▶ _About this task_
Your response should contain each line of the data that includes "avatar".

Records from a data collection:
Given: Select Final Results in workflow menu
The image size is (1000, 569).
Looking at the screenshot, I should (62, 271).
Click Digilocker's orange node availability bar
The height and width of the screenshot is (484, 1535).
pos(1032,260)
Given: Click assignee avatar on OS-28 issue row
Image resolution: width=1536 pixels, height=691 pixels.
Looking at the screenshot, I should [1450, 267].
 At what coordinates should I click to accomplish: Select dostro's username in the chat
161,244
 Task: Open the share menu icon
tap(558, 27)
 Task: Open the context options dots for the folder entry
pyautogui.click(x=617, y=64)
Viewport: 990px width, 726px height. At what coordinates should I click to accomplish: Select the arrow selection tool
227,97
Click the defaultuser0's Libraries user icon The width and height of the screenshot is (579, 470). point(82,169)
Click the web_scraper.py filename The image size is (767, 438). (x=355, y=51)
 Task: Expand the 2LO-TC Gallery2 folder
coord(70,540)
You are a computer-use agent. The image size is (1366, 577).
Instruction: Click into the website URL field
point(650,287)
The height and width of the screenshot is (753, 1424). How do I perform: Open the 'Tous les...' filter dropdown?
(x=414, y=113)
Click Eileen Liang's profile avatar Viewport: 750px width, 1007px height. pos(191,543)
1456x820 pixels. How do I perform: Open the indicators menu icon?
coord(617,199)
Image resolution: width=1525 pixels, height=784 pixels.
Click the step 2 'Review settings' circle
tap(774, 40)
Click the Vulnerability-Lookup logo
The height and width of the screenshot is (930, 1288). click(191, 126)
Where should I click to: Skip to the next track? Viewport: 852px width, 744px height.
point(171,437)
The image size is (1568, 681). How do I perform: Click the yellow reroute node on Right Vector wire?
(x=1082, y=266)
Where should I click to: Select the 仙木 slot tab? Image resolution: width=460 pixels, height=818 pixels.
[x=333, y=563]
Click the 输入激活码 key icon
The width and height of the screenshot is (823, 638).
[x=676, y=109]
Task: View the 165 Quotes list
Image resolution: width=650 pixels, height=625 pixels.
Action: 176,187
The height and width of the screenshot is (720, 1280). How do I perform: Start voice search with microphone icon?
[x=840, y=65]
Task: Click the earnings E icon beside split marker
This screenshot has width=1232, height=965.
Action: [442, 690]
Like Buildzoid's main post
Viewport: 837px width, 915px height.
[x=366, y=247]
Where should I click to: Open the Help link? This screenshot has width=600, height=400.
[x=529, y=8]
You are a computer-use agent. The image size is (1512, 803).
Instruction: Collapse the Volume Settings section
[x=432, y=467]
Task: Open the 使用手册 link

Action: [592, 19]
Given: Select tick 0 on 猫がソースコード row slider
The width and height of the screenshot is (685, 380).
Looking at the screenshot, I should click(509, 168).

▶ _Your response_
Given: Click assignee avatar on OS-28 issue row
Click Eileen Liang's profile avatar Viewport: 750px width, 1007px height. pos(191,543)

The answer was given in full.